Non-monetary signals can also be encouraging but misleading long-term. My last attempt at a solo SaaS was a financial data application that had a lot of built-in virality. People really liked it, traffic was growing, and I thought I was succeeding at "product-led growth."
But the monetizable parts of my app appealed to a completely different type of person than the viral parts. What's worse, the sales process for people willing to pay was also very different. I'd built a low-touch marketing funnel with "prosumer" pricing but needed a high-touch sales channel with few clients and a fat price tag!
It was a "pivot or die" moment and a tough pill to swallow as it was the first time I'd built a software project with lots of happy users. Those users just wouldn't pay me, and rather than burn another 6-12 months re-tooling the entire business, I killed it instead.
If you are not getting ANY traction whatsoever it may be time to move on. Please don't take this the wrong way, but I'm your target audience and I would not give you money for this. I might not even use your app, as a search engine could get me viable coworking locations and curated reviews faster and more accurately.
Maybe there is a path to success where coworking spaces themselves pay you for a listing and the remote workers themselves aren't your customers? But as they say, your paid solution has to be 10x better than any free competitor and in this case your free competitors are Google and Facebook.
These are some good tips. One thing I would add is to build habits, once you have a routine of working on the solo project it makes it easier to keep going on not quit.
I'm afraid, those remote workers you're trying to help prefer working solo, for the same reason you're working solo. Perhaps, try to change your idea: make it an airbnb-style office rental app, where tech workers rent a home office to other tech workers.
Welcome to the world of crowded apps and busy professionals. In coming future real problem would be getting people's attention, building apps is the easy bit.
You stay motivated by remaining as close to the value you are delivering to your customers as possible, so you can feed energy from their use of the product.
This is almost impossible in a marketplace business, which is one of the infinite number of reasons that building a marketplace inevitably fails.
Depending on how long you’ve been working on it and how hard you’ve marketed it, it’s important not to miss a signal that you should move on. While we all have problems with motivation from time to time, some things aren’t worth motivating yourself for and it’s important to recognise that. This might not apply if it’s just a hobby project - but a hobby project should probably be fun. If it’s a serious attempt at a business rethink your marketing strategy. Nothing will motivate you more than signups and revenue.
As a past founder this is immensely important. Think very carefully about he financial impacts of "taking the idea to term" and more importantly if you're happy with your current life. In many cases if you're asking yourself questions like this you likely don't have traction to make this a real thing and should maybe consider moving on.
You've got to work on something where there's an immediate distribution channel and customers. Don't work on anything so speculative as this, where you're just hoping there will be someone who wants it.

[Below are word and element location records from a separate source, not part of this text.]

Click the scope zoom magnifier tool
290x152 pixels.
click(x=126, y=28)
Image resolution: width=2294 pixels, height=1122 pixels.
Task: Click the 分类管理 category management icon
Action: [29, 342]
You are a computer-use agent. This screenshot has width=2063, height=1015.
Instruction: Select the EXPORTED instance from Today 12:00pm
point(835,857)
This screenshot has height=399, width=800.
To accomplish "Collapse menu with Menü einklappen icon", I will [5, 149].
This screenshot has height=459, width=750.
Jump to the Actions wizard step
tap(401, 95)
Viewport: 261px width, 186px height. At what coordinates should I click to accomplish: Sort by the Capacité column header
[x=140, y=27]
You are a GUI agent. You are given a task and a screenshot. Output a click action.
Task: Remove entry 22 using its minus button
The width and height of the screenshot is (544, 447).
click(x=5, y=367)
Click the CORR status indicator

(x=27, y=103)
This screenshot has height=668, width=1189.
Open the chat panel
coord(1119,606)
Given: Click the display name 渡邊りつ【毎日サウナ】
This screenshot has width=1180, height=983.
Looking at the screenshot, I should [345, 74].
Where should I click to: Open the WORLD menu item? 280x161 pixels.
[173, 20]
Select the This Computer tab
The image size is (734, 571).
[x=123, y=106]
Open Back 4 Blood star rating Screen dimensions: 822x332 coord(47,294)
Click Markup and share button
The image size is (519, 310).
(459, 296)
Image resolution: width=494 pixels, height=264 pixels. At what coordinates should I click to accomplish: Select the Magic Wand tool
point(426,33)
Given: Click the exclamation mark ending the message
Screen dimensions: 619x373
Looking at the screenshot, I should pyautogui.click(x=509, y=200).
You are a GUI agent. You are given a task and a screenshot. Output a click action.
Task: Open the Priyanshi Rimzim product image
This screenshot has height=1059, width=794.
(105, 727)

You have to know how you're going to sell it before you build it. There are only a handful of things that work, which other people are using and you can copy.
I used to be a schoolteacher; I left teaching and became a software engineer a few years ago. For the past two years, I've been building a solo Saas product, that solves a problem I spotted when I was teaching. I hope to launch later this year.
To answer OP's question, about a year ago, I told my parents what I was building. My mum is a teacher, so she's my first test user. Every time I talk to them, they ask how things are going, so I need to keep working on it so I've got something to tell them.
To join in on everyone else's roasting OP's business idea: OP, what are you offering your users that they can't get from typing 'coworking space' or 'cafe' into their search engine of choice? It's not enough to make something useful, it also has to be something that your customers don't already have.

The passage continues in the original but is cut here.